Carmack, a stand-out four-year letterman and senior captain for the Sailors' wrestling and lacrosse teams, didn't take long to show his ability to lead in the military, quickly being selected as a platoon guide of his infantry training group in Fort Benning, Ga.
Since graduating from basic training in October, Pfc. Carmack has been stationed in Fort Lewis, Wash. His desire to climb the ranks to sergeant has grown as he awaits his first combat action with the rest of his company, the 2nd Infantry Division of the Army's 3rd Brigade.
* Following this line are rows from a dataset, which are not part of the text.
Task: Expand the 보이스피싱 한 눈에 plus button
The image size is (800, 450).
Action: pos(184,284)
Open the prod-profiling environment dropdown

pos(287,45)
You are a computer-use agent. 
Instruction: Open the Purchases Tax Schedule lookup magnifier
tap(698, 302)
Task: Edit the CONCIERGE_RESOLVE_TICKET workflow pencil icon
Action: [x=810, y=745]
"It's like practicing for a game over and over but never playing," Carmack said, rubbing the empty Velcro arm of his fatigues, where his combat patch will one day be affixed.
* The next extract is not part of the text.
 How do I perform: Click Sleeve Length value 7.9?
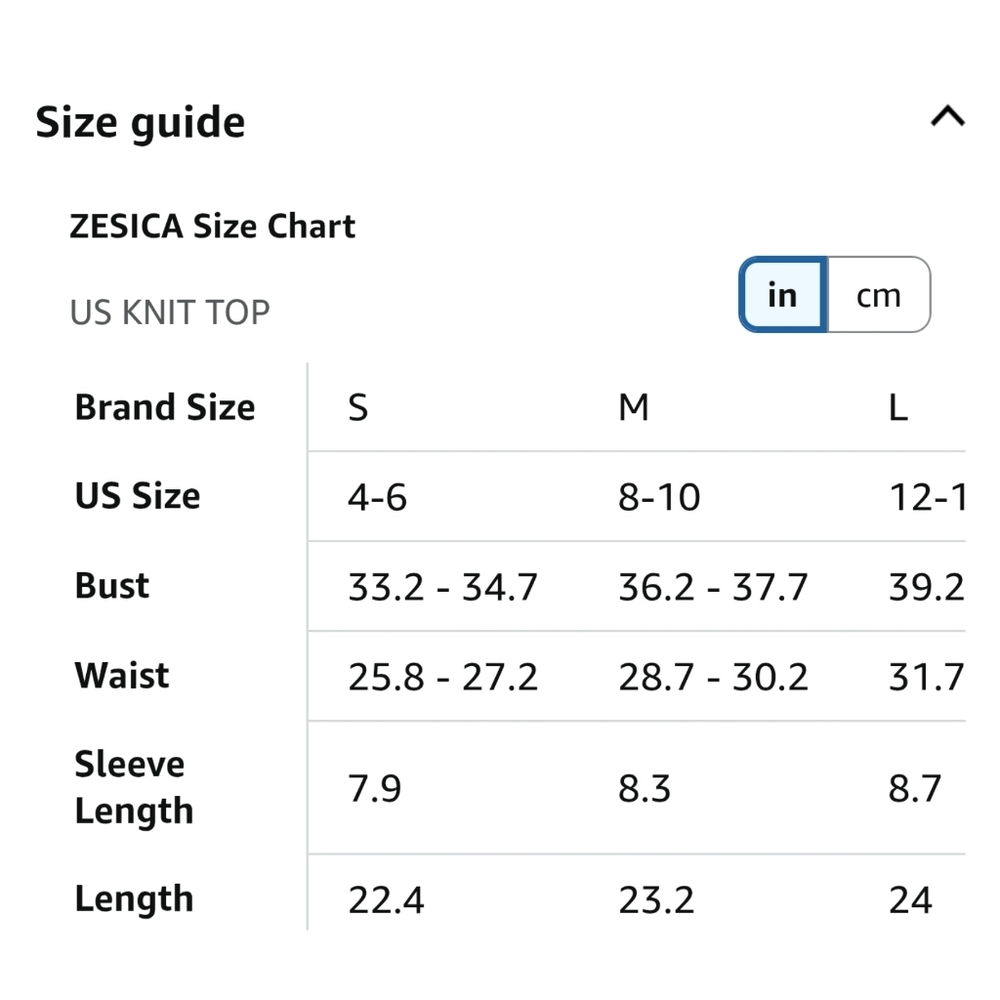(x=374, y=788)
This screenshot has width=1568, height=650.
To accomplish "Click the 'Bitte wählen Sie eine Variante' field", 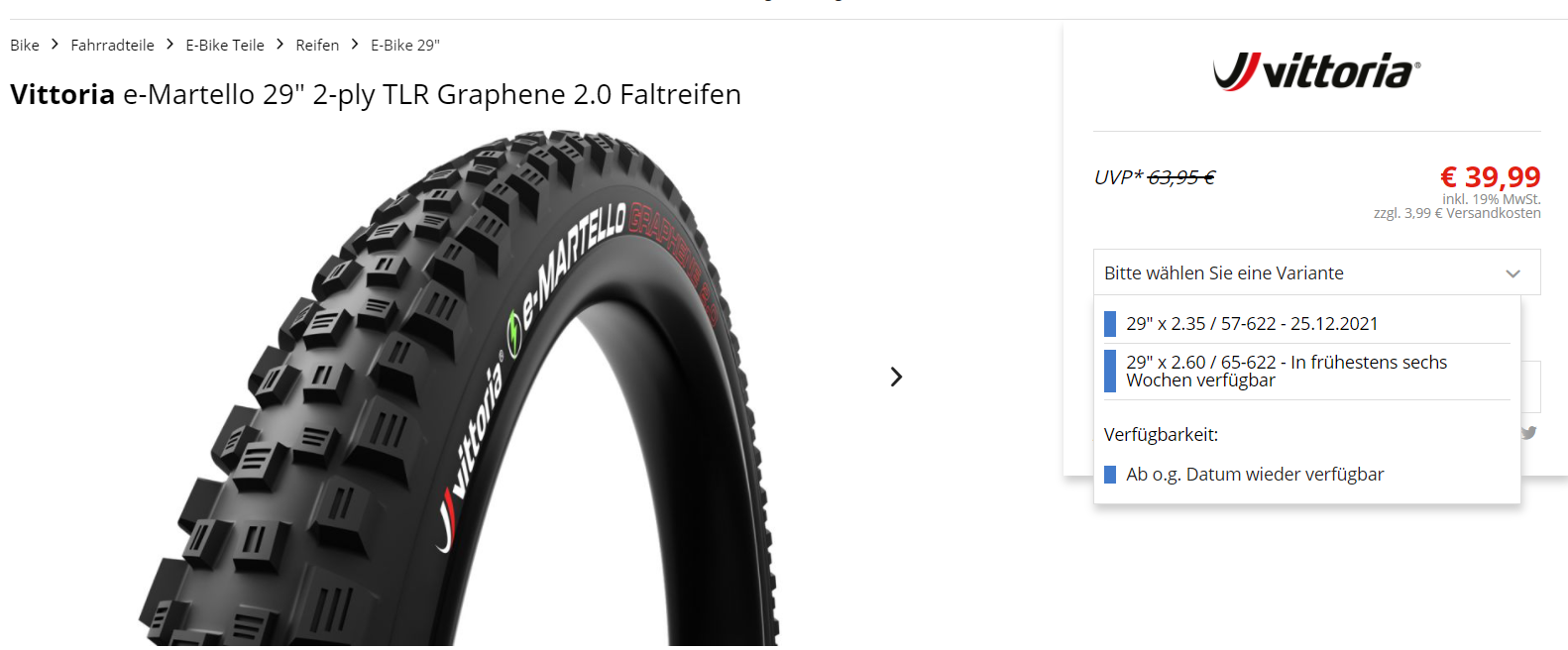I will tap(1316, 272).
But Carmack has reservations and knows his inevitable deployment to Iraq is no game - especially after seeing the wounded members of his unit return to Fort Lewis. Still, his desire to serve his country is bolstered by a basic drive.
"If I didn't (serve), I'd feel like I'd have missed something I put on my list," Carmack said. "There's something about fighting for something you believe in - even without the war, it would be something I'd do. (Sept. 11) is also one of the things that's in the back of everyone's minds."
Upon Carmack's return to service next week, he'll be heading straight out to the arid Yakima Desert of southeast Washington, to start simulating combat scenarios in heavily-armored, eight-wheeled Stryker vehicles. He's trained in the vehicles as an "11-Charlie" Infantry Mortarman.
Home to stay
While Carmack still has three years of service ahead, other local soldiers can finally celebrate holidays at home without the thought of returning to volatile military action abroad.
After 12 months serving as a specialist in the 1041st Engineer Company of the Wyoming Army National Guard, stationed at a base near the city of Tikrit in northern Iraq, Shea Hurley finally departed the country Sept. 29. The 2004 Steamboat Springs High School grad can now happily worry about the details of trying to start an excavating business, rather than worrying about improvised explosive devices while escorting large supply convoys.
"It's a different world out there - it's a life-changer that makes you look at things differently and (be) thankful for what you have here," Hurley said. "It was kind of surreal for a while when I first got back. But now it's setting in, and I know this is where I'm meant to be."
Spc. Tony Haight, a 2001 Steamboat Springs graduate, will have to savor every bit of his break before he heads back to Fort Bragg, N.C., with the new year. His 15-month deployment to Iraq ended in November, but with just more than a year left in his service in the Army's 1st Battalion of the 505th Parachute Infantry Regiment, he doesn't think it will be too long before he gets deployed again.
Haight said he's busy relaxing and spending time with family. He's trying not to think about times at FOB Summerall, near Bayji, about 100 miles north of Baghdad, where his platoon would often patrol routes through Bayji in a convoy of armored Humvees. Haight's brigade has lost eight men in the past year, two from his company.
When asked what advice he would give Carmack, Haight's response was to try and emulate a sponge soaking up information: "Learn as much you can," he said.
Haight also noted his thanks for local support.
Although Christmas may have passed, Johnny B Good's Diner, at 738 Lincoln Ave., continues to work with Steamboat Springs High School's Operation Smile program, which accepts donations - and individual soldier addresses - for care packages to troops abroad.
Haight noted tuna fish, beef jerky and magazines in particular.
"Books, DVDs, jerky, toiletries, flea collars for their ankles - we'll take it, package it and send it to them," said Johnny B's owner Mike Diemer. "Anything to let them know they're not just out there swinging in the wind."